What you need to do: The lines to reproduce run from the one containing "The height and width of the screenshot is (699, 1243)." through the end of the records below. Reproduce them exactly and add nothing.

########

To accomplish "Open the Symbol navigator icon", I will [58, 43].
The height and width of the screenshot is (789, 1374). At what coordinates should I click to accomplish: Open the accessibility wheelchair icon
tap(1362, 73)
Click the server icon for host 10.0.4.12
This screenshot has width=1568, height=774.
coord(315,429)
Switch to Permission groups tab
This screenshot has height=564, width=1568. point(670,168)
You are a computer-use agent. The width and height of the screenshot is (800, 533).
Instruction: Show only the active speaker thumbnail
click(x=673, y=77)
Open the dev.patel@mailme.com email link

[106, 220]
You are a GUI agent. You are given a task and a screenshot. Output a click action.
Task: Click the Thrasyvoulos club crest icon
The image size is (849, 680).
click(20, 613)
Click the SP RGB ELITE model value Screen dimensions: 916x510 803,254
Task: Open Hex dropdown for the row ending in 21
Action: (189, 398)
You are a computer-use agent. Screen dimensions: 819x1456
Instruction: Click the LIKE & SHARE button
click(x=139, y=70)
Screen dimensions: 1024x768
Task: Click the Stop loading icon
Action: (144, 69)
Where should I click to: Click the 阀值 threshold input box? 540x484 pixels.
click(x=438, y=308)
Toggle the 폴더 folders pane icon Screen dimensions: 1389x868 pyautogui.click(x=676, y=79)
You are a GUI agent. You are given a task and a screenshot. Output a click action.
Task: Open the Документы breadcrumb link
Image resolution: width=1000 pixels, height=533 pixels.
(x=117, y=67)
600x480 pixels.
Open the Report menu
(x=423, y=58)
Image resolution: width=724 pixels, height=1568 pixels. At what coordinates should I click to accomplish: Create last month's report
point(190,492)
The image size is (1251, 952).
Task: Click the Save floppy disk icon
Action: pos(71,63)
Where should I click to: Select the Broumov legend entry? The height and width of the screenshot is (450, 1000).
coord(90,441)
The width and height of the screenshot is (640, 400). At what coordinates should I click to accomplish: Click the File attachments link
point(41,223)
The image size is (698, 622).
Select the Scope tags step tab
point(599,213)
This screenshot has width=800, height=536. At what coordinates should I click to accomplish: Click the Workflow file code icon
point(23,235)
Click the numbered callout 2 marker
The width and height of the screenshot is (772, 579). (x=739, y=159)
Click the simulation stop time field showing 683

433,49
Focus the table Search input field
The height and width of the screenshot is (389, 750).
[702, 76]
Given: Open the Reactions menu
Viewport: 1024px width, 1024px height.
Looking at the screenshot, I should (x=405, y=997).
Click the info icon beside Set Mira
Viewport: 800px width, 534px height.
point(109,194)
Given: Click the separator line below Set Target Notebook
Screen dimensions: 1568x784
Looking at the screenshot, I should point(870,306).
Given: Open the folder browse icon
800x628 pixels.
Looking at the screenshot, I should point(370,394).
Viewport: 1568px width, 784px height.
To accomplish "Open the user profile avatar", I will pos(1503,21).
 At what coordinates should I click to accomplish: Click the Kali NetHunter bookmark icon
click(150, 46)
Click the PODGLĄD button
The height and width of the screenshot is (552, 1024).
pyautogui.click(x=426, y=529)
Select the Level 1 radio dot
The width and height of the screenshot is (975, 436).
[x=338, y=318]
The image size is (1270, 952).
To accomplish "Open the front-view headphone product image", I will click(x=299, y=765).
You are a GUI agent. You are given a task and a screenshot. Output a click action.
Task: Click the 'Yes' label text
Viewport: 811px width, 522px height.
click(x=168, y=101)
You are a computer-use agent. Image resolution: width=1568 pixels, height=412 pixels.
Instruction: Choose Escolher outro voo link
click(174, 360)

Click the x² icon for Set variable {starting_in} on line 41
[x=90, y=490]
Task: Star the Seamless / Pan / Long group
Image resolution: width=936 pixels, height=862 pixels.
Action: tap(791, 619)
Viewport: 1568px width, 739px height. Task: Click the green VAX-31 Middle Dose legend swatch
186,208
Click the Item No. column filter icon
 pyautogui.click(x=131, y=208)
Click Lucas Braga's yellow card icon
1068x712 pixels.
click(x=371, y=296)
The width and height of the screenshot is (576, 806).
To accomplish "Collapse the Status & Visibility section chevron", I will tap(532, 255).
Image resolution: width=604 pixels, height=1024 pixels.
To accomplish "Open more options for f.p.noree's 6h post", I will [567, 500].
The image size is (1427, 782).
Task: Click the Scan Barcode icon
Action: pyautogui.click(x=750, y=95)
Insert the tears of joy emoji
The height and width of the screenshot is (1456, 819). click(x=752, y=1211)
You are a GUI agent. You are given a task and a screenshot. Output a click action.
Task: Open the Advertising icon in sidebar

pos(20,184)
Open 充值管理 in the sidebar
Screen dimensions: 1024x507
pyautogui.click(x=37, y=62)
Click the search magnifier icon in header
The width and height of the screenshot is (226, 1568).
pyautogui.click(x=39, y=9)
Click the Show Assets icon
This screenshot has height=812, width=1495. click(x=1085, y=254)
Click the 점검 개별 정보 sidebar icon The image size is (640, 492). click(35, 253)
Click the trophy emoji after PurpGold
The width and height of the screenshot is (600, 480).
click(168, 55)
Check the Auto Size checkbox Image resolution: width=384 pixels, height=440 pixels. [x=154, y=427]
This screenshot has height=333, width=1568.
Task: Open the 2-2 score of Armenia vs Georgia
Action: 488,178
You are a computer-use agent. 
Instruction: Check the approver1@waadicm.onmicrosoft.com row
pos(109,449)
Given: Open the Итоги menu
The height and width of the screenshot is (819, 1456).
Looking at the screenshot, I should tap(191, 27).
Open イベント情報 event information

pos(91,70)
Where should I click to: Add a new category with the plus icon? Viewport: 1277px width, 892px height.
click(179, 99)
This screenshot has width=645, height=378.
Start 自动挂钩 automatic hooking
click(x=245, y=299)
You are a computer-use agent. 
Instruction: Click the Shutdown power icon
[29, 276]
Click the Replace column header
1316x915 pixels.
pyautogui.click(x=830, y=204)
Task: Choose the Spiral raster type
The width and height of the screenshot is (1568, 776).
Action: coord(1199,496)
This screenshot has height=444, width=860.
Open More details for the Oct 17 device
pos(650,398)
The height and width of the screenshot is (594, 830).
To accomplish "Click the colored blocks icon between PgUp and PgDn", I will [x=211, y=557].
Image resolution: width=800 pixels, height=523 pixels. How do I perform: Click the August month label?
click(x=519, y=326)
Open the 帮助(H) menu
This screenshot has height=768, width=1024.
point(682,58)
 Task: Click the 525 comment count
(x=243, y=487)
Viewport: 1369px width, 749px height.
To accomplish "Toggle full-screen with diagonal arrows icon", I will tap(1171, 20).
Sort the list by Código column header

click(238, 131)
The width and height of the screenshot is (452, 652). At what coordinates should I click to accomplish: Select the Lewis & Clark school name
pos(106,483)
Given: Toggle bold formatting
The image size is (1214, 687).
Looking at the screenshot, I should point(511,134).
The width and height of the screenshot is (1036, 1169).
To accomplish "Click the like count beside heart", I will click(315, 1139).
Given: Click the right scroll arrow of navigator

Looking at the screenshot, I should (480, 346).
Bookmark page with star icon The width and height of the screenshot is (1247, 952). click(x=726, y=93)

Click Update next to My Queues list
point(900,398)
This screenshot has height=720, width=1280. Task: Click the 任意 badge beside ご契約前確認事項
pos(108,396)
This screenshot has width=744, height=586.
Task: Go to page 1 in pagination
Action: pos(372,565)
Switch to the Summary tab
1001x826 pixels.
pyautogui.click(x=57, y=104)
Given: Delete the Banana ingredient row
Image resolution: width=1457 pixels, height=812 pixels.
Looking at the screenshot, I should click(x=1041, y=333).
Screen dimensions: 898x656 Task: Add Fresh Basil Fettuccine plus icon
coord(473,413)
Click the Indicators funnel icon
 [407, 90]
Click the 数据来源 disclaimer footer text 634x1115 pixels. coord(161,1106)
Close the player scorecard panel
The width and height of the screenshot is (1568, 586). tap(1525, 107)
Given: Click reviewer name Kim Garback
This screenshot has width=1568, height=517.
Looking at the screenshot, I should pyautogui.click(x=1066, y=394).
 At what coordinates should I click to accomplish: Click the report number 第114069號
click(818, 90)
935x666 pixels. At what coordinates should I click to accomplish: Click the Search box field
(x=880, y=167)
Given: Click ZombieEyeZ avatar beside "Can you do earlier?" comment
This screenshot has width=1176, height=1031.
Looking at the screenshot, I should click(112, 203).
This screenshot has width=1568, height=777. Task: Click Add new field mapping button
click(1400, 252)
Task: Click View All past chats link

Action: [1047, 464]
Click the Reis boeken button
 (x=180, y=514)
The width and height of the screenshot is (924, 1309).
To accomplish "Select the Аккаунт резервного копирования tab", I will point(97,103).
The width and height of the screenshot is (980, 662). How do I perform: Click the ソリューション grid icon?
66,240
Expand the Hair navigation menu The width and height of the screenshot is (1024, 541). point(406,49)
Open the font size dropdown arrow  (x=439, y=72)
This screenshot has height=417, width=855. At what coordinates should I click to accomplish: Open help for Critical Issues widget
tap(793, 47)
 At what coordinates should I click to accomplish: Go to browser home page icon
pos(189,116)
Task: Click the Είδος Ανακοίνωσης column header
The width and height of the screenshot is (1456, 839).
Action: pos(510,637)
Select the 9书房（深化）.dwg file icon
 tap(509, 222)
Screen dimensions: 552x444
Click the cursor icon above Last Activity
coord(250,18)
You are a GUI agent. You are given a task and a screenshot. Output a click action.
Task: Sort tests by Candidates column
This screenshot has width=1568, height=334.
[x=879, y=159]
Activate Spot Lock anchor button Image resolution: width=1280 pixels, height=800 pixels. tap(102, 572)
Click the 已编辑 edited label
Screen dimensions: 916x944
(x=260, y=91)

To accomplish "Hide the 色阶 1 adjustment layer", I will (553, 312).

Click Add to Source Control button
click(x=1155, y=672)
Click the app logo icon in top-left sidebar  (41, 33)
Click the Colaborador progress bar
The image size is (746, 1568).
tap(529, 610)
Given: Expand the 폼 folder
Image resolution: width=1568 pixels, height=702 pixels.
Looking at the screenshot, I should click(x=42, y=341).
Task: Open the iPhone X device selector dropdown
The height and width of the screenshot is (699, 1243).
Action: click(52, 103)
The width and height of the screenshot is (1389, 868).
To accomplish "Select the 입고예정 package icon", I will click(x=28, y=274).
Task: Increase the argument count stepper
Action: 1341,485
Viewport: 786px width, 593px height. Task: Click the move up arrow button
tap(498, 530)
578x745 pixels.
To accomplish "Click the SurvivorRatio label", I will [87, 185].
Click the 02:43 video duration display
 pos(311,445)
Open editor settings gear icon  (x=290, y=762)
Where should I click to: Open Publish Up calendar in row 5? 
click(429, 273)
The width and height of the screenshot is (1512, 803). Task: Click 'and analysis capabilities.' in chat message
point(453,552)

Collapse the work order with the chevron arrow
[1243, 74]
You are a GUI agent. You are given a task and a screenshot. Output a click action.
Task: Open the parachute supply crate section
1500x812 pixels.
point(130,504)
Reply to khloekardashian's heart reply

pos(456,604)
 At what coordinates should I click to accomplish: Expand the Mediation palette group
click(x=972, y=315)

########

Answer for this exercise:
The height and width of the screenshot is (699, 1243).
Action: click(52, 103)
The width and height of the screenshot is (1389, 868).
To accomplish "Select the 입고예정 package icon", I will click(x=28, y=274).
Task: Increase the argument count stepper
Action: 1341,485
Viewport: 786px width, 593px height. Task: Click the move up arrow button
tap(498, 530)
578x745 pixels.
To accomplish "Click the SurvivorRatio label", I will [87, 185].
Click the 02:43 video duration display
 pos(311,445)
Open editor settings gear icon  (x=290, y=762)
Where should I click to: Open Publish Up calendar in row 5? 
click(429, 273)
The width and height of the screenshot is (1512, 803). Task: Click 'and analysis capabilities.' in chat message
point(453,552)

Collapse the work order with the chevron arrow
[1243, 74]
You are a GUI agent. You are given a task and a screenshot. Output a click action.
Task: Open the parachute supply crate section
1500x812 pixels.
point(130,504)
Reply to khloekardashian's heart reply

pos(456,604)
 At what coordinates should I click to accomplish: Expand the Mediation palette group
click(x=972, y=315)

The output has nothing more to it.